For e.g. some folks say "readability" and "understandability", but how do you define that and how do you think that would translate to a quantitative metric (if possible)?
I'd also be looking at density of interesting ideas(As per the "An engineer's job is to solve a problem with a minimum of new ideas" metric). If I see a lot of novelty then I would start questions whether the codebase was being treated like a sandbox to try out random stuff.
Number of obsolete technologies used would be a big one. If there's 50 things about to be no longer supported, there's a maintenance nightmare waiting to happen.
I'm assuming the black box behavior of both is truly identical in all cases, but in the real world it probably wouldn't be and edge case handling and unnecessary disk writes and such would be a high priority for me.
A common metric is cyclomatic complexity, for which lower is usually better (but you'll find exceptions as soon as you enforce upper bounds in a large project). There are also metrics for modularity and cohesion that might be useful, tho I think it depends on the size of the codebase you're comparing.
I would say smaller executable would tend to be better too, but for short programs you might not see a ton of difference. Variable names/comments that match the intent and semantics... Good luck automating that without replacing humans as programmers. Tho for well defined requirements maybe a language model could correlate them somewhat.
1 - Safety, does it handle errors, etc.
2 - Readability. Did the author make it easy for me to read. Includes comments.
3 - LOC. The shorter the better. Too many people overengineer things. YAGNI.
4 - Dependencies. Are they reasonable? Too many is code smell, to me.
5 - Performance, if applicable.
They all make sense to a point... but can also be gamed and misused once they start being tracked.
Writing good code is often about making good trade-offs depending on the requirements. For example, using a 3rd party library might be quicker and make your code more concise, but there are security, extensibility and maintenance concerns that typically need to be balanced when doing so. And how you balance those will largely depend on your requirements. For example for security-critical code you might not want to use 3rd party libraries at all.
There are also times when I've written awful code on purpose. If I give a developer a task in which the code they're writing will be thrown away then I'd probably want them to prioritise writing that code quickly rather than worrying too much about how clean and maintainable the code is.
I think what you're asking is kind of like asking, "how do I grade writing quality"? Well what kind of text are grading? Is it a kids book? A shopping list? A textbook?
Just a thought anyway, I think I might be overcomplicating things to be honest.
Imagine, you (co)owner of business, planning make sells on black Friday, sure you are not interested on coverage/traceability/etc, you need to proceed client requests, the more share of success, better, but anyway, 10% better than 0%, even if 0% code have 50% coverage and 10% code have 0% coverage.
2. Readme file. Buildme file. Can I understand what the repo is about just by reading the readme file? Good. Can I run the repo locally just by following the Buildme file? Good
3. Data examples alongside code
The first thing I would do is look at usage of global state. Are there data objects used from the global scope? Are dependencies imported and then used directly from the global scope rather than being passed to a constructor? Are there any mutable singletons?
The second thing I would do is look at constructors. Are constructors calling a lot of functions (implication of global state usage), are they doing much besides taking arguments and storing them as object state? Do objects require an initialization method be called?
The third thing I would do is look for "law of Demeter" violations (https://en.wikipedia.org/wiki/Law_of_Demeter):
Explicit violation:
doesSomething.callSomethingElse().thatCallsSomethingElse().thatCallsEvenAnotherThing()
Not any less of a violation but looks better:
a = doesSomething.CallSomethingElse()
b = a.thatCallsSomethingElse()
c = b.thatCallsEvenAnotherThing()
Next I would make percentiles of lines of code per scope. How many lines of code does the average function have? How many lines of code does the average class have? As well as look at un scoped functions (implies global state usage) and the outliers for lines per scope (what does the class with the most lines of code in scope look like, what does the longest funciton look like)?I would probably keep raw counts of the number of functions, classes, imports, if's, and loops themselves.

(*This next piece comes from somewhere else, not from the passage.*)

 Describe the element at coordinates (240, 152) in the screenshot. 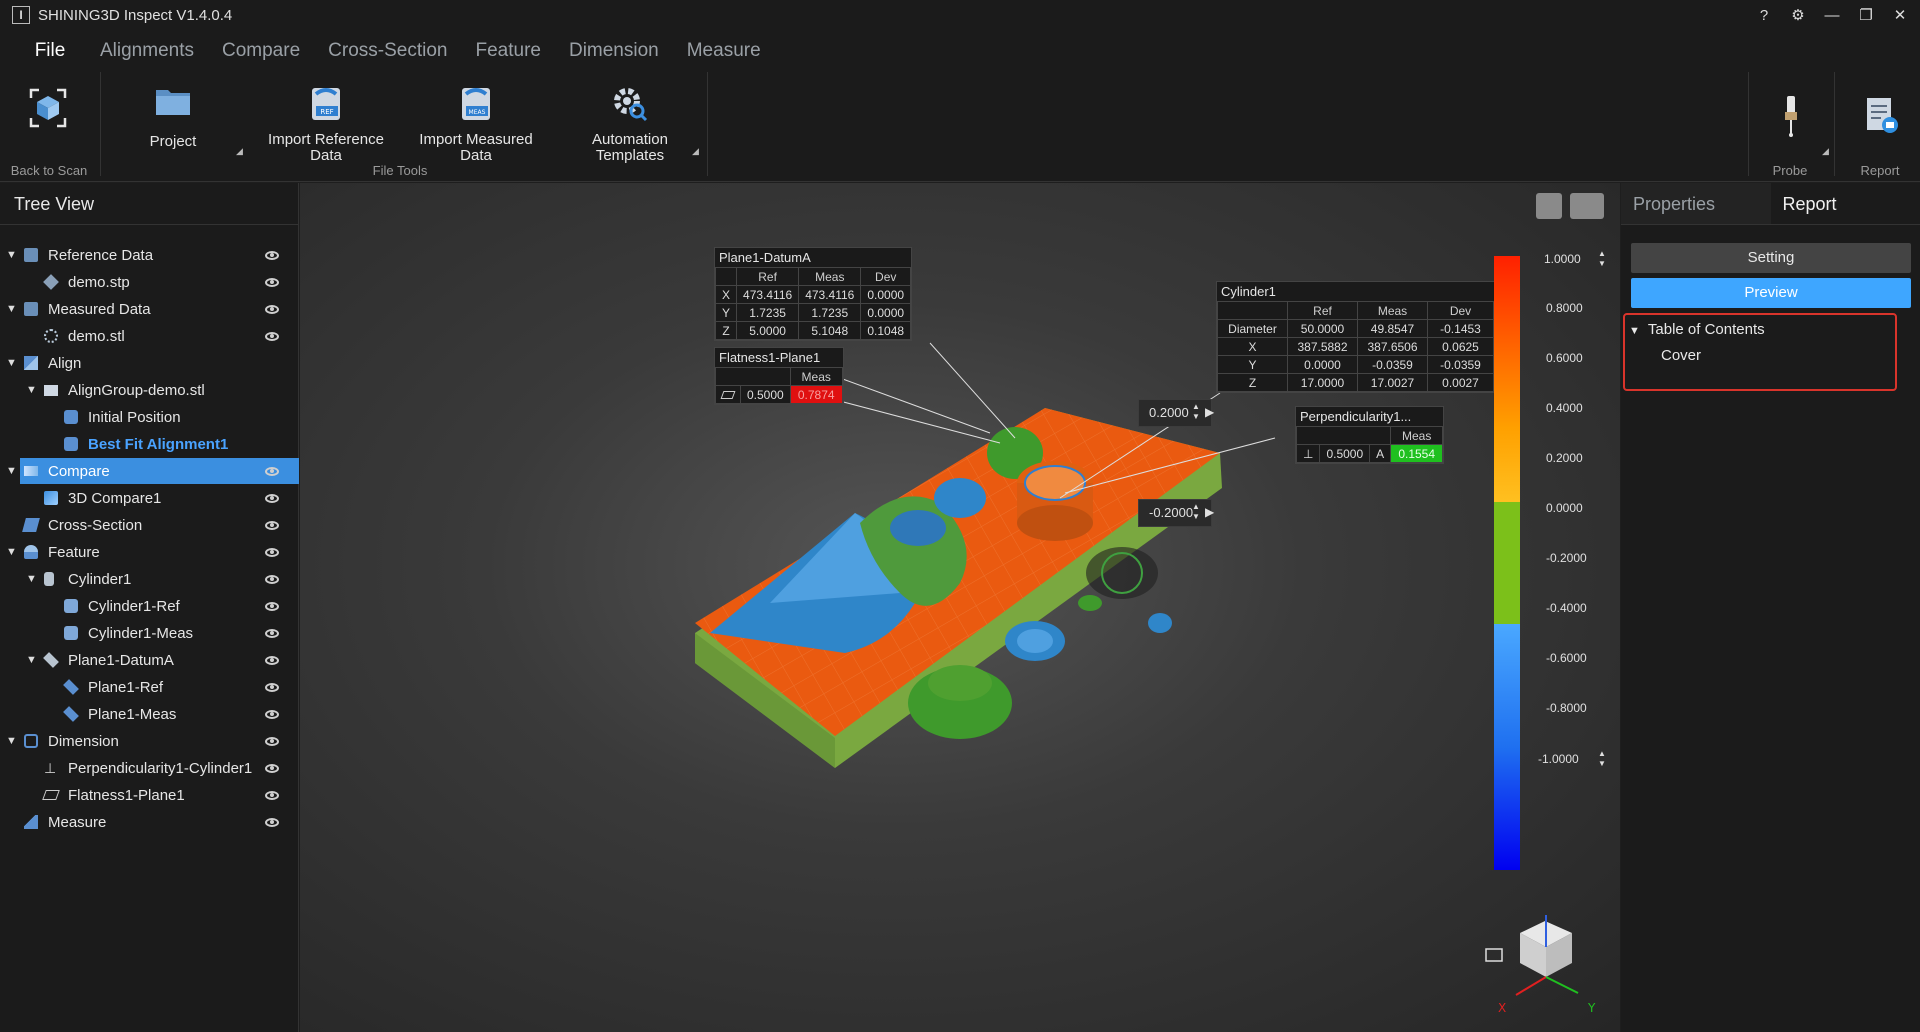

Obviously anywhere you see lines of code, it might make more sense to look at number of ifs and loops since that is probably a more accurate measure of complexity.

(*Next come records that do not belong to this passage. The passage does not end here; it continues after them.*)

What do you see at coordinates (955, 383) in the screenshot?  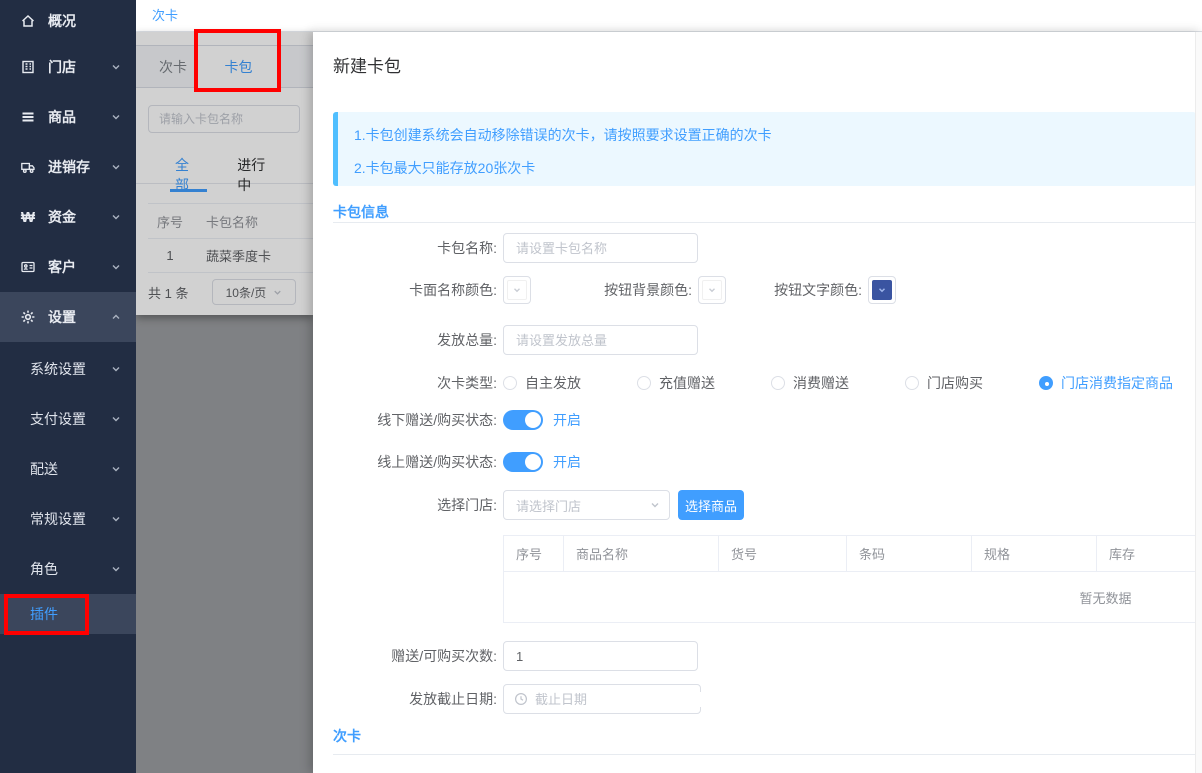 I see `radio-label: 门店购买` at bounding box center [955, 383].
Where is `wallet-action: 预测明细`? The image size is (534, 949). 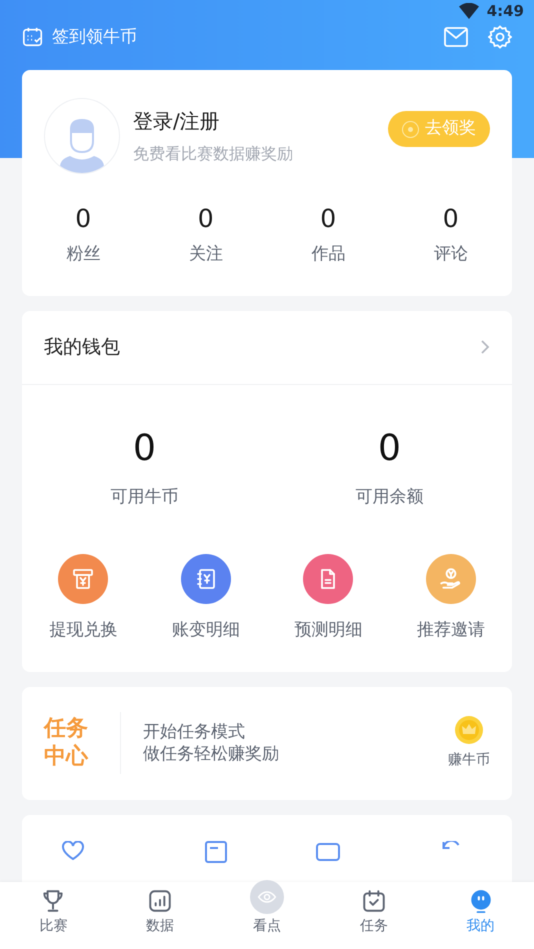 wallet-action: 预测明细 is located at coordinates (328, 599).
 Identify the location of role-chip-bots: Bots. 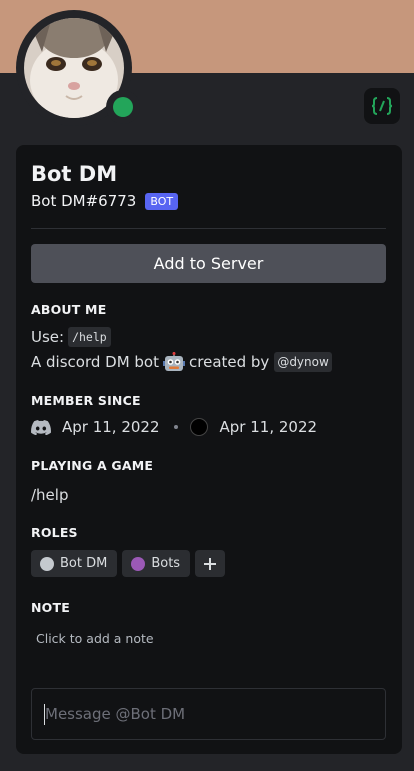
(156, 564).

I would definitely (and actually probably first) look at the database tables/how they are represented in the code.
More qualitatively, I would look at what kind of logging and time series data are exported.
I would look at how exceptions are handled in the main loop.

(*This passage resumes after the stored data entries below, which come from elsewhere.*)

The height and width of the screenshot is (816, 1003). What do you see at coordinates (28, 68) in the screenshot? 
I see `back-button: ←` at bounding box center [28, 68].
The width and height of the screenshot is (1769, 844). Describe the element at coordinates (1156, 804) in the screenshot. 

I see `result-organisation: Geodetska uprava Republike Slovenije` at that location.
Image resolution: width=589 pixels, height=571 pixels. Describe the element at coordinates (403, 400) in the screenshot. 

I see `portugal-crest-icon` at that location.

I would look at separation of business logic from server logic.
I would look for strong layers (business logic probably shouldn't be intermingled with presentation logic).
I would probably grep a sample of TODOs and grep a sample of comments.
I would look at test coverage and test implementation (unit and integration).
I would look at test run time.
I would look at build time.
I would try to look at a dependency graph.
I might look at git blame to see how many people edit how many different files.
I would look for bazel/build logic.
I would look at the build script itself to see how assets are generated and stored.